In a highly anticipated meeting, the Reserve Bank of India's Monetary Policy Committee (MPC) has decided to keep the repo rate unchanged at 6.5%, following the results of the Lok Sabha election. This marks the eighth consecutive time that the MPC has decided to maintain the same rate. Additionally, the MPC has revised their GDP projection for the 2024 fiscal year to 7.2% from the previously predicted 7%, while also acknowledging potential risks to inflation. The decision has been met with positive reactions from the stock market, but borrowers may continue to face high interest rates on loans, while also seeing an increase in fixed deposit rates.
RBI Governor Shaktikanta Das announced that the Monetary Policy Committee (MPC) has decided to keep the policy repo rate unchanged at 6.5 per cent. He also stated that retail inflation remains above the targeted 4 percent, causing a need for a balanced approach towards monetary policy. The RBI also revised its growth projections for the current financial year to 7.2 per cent, with risks to the outlook being evenly balanced. Das emphasized the importance of maintaining a disinflationary approach and aligning inflation with the target in order to sustain price stability and support economic growth.
RBI Governor Shaktikanta Das will make an announcement on Friday morning regarding the next round of monetary policies, with expectations that the interest rate will remain at 6.5%. The central bank is likely to maintain its current stance on withdrawing accommodation, based on an SBI research paper that predicts a potential rate cut in the third quarter of the fiscal year. The decision will have significant impacts on the real estate sector, with experts noting that keeping the repo rate steady will support housing market affordability and overall economic growth.
RBI Governor Shaktikanta Das will announce the central bank's monetary policy decision at 10 am today, after a three-day meeting with the Monetary Policy Committee. While analysts expect the repo rate to remain unchanged at 6.5%, there might be a downward revision in FY25 GDP growth due to the high base effect. The RBI governor will also discuss current domestic and global economic situations and address a press conference at 12:00 pm. This will be the first monetary policy announcement since RBI hiked its interest rate in February 2023.
The RBI's Monetary Policy Committee has announced its decision to maintain the repo rate at 6.5%, for the seventh consecutive time. This means that for those whose loans are linked to the external benchmark, their EMIs will remain unchanged.
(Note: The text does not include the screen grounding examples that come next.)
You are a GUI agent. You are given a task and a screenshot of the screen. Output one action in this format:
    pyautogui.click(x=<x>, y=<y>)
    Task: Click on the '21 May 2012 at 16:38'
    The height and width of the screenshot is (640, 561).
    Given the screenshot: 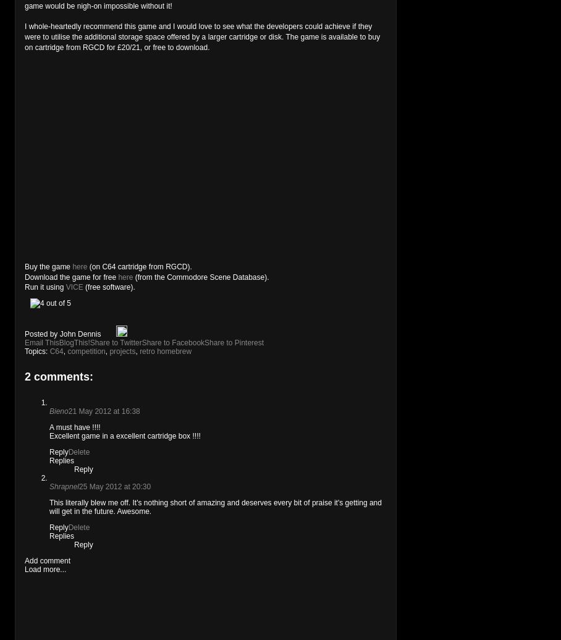 What is the action you would take?
    pyautogui.click(x=103, y=412)
    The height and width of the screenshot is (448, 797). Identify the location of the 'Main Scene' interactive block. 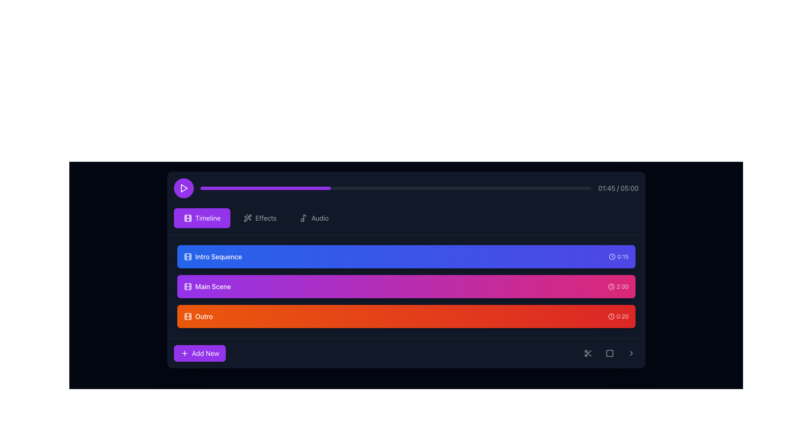
(406, 286). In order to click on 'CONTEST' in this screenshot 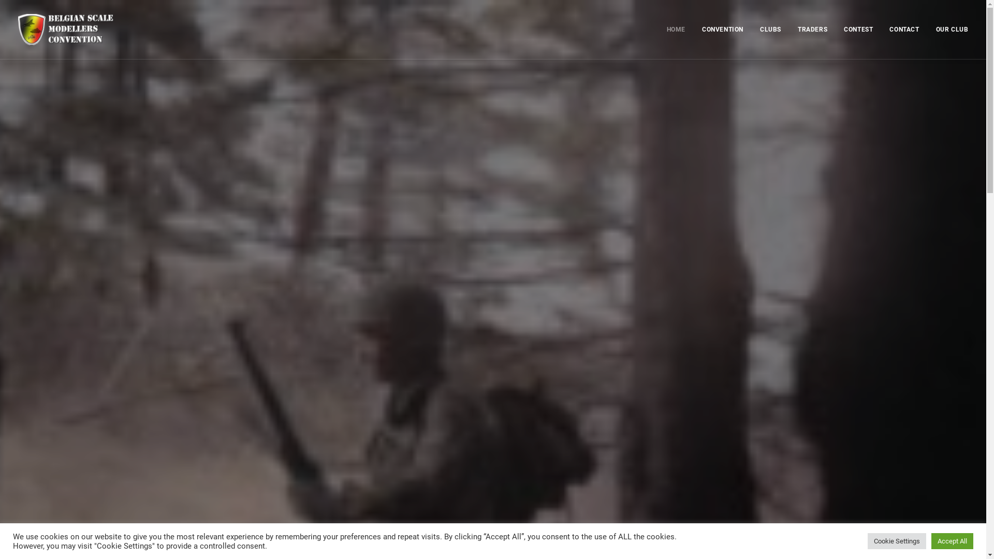, I will do `click(858, 29)`.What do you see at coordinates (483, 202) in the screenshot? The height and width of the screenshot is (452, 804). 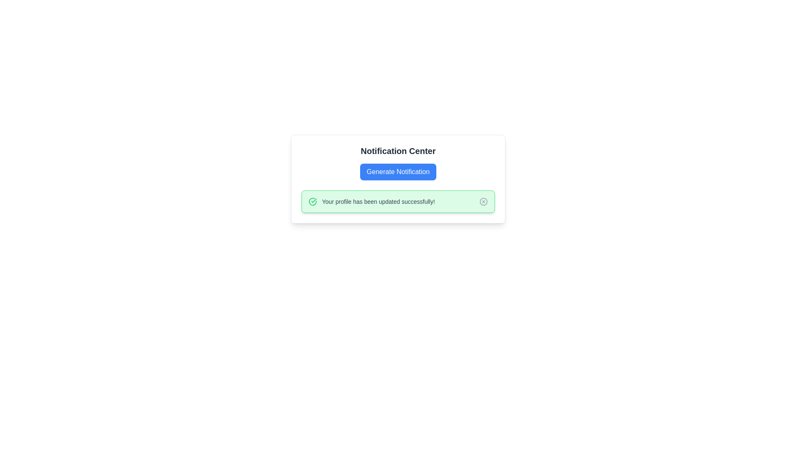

The RBI Governor, Shaktikanta Das, has emphasized the importance of continuing to control inflation in order to ensure stable economic growth and has projected an inflation rate of 4.5% for the fiscal year 2025. Economists predict that there may be a series of rate cuts in the near future, possibly beginning in October of 2024, with a potential change in stance.
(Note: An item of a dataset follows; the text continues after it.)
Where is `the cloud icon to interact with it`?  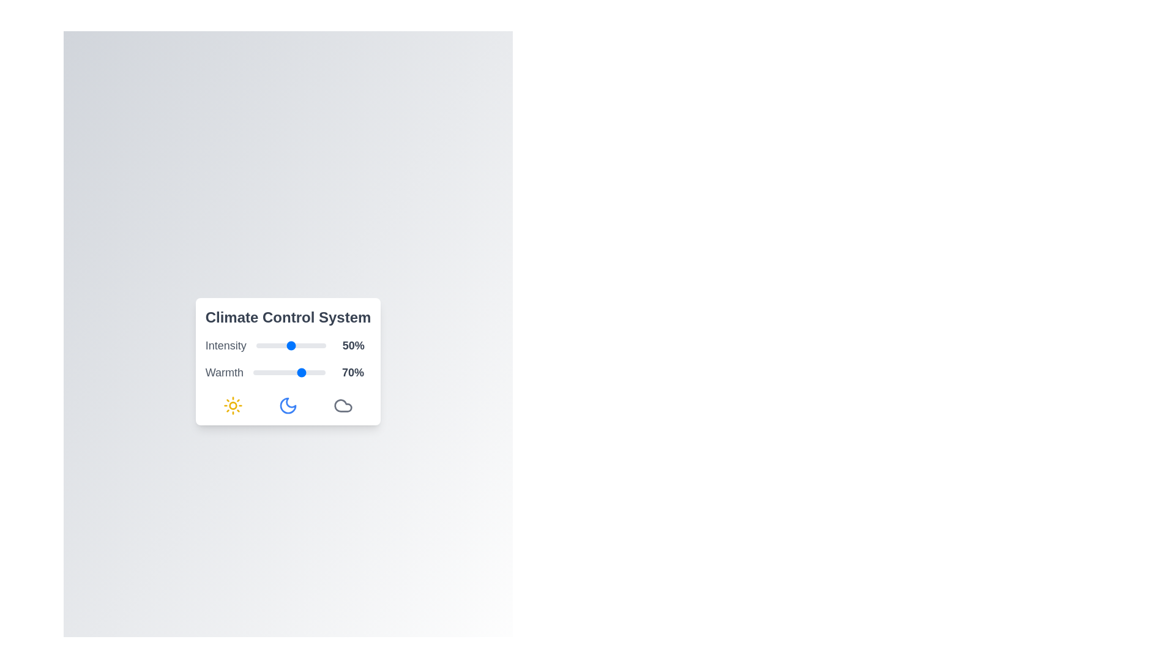
the cloud icon to interact with it is located at coordinates (343, 406). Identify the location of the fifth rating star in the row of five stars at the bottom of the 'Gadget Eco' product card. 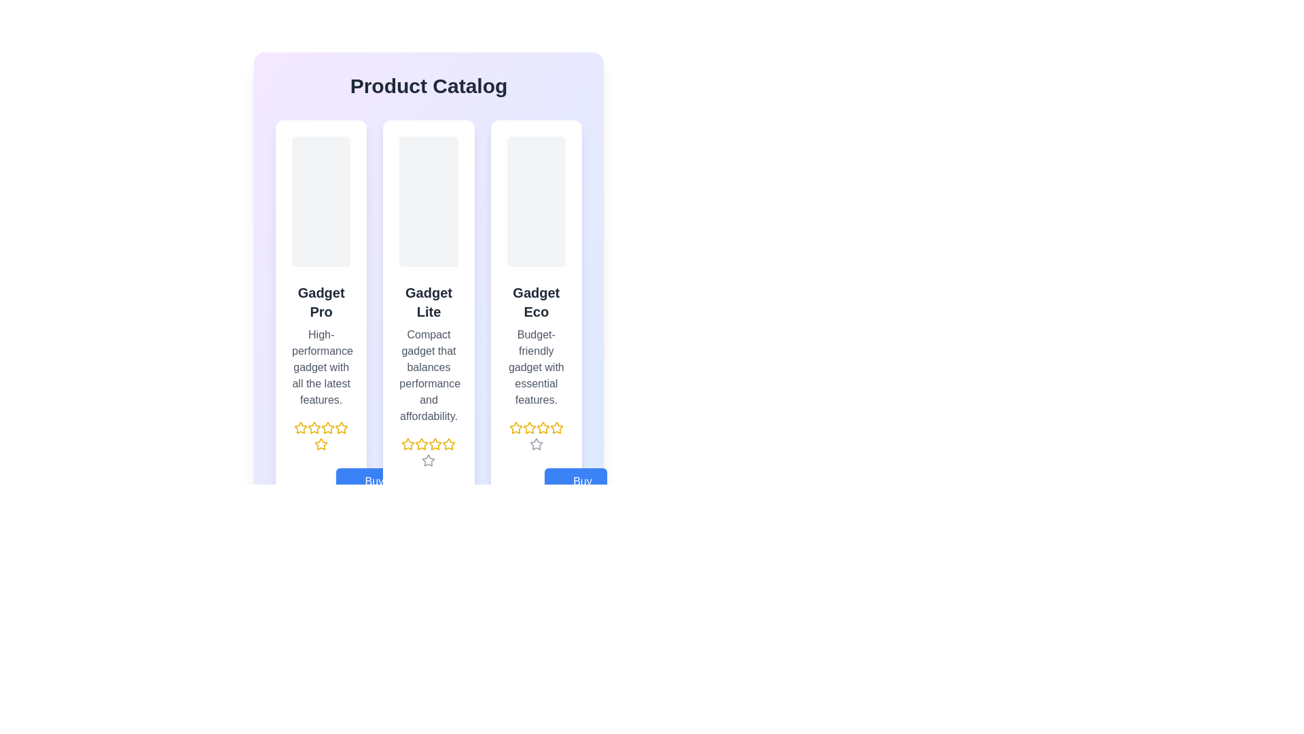
(535, 444).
The Bombay High Court has struck down the Look-Out Circular issued against city developer and former MP Akhtar Hasan Rizvi, in a case of alleged cheating involving a family that invested in one of his projects. Rizvi, who is 82 years old, has also been named as an accused in the case. Despite this, the court had previously allowed him to travel abroad for medical treatment and his daughter's engagement, and is expected to announce its decision on the repo rate at 10 AM today.
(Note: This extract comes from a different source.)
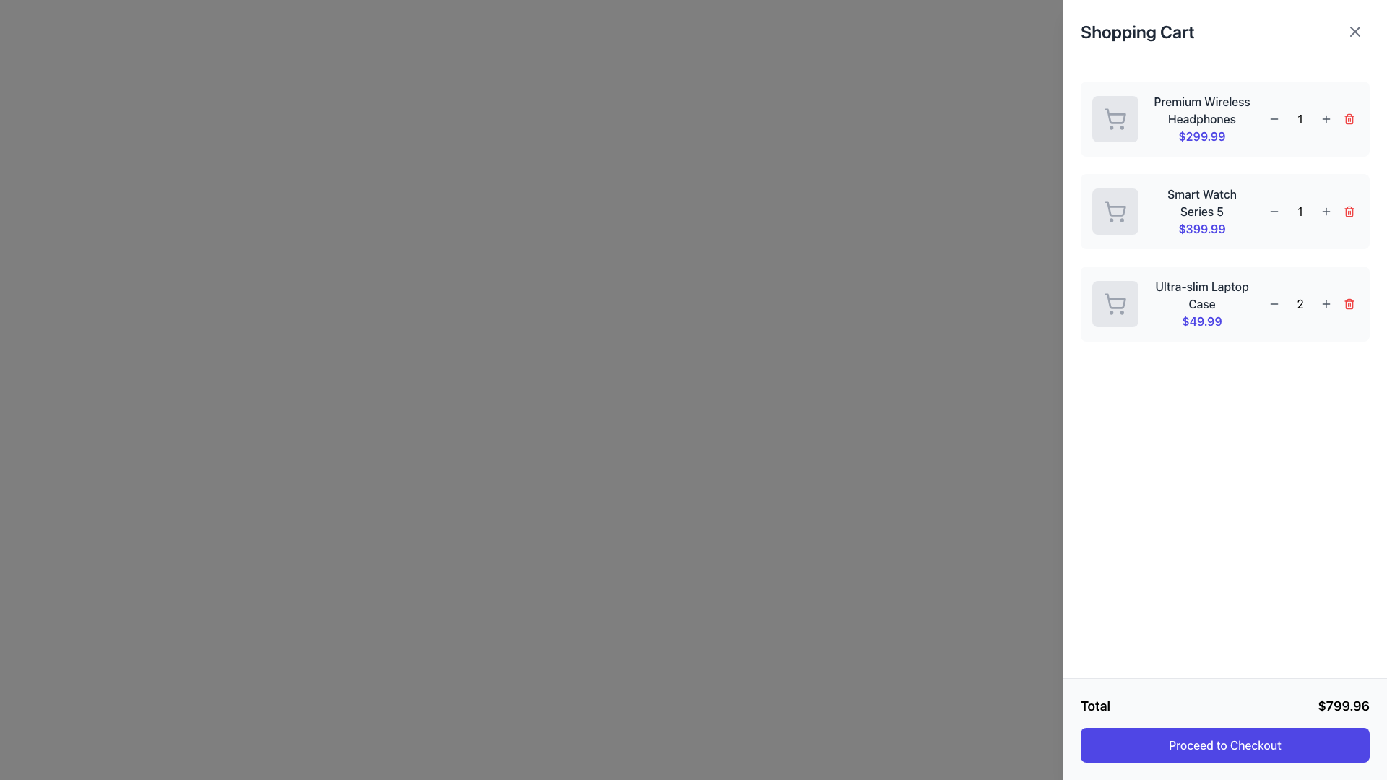 This screenshot has height=780, width=1387. I want to click on the 'Proceed to Checkout' button located at the bottom of the interface, so click(1224, 730).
The Reserve Bank of India, in its first monetary policy statement of the current financial year, has decided to maintain a status quo on the policy repo rate at 6.5 per cent. This is the seventh consecutive meeting that the Monetary Policy Committee has kept the rates unchanged, citing ongoing concerns about inflation remaining above the target of 4 per cent. The recent forecast of above-normal temperatures by the India Meteorological Department has added to the concerns about rising prices of vegetables and other perishable items, requiring close monitoring. However, Governor Shaktikanta Das remains optimistic about the outlook for agriculture, rural activity, and private consumption.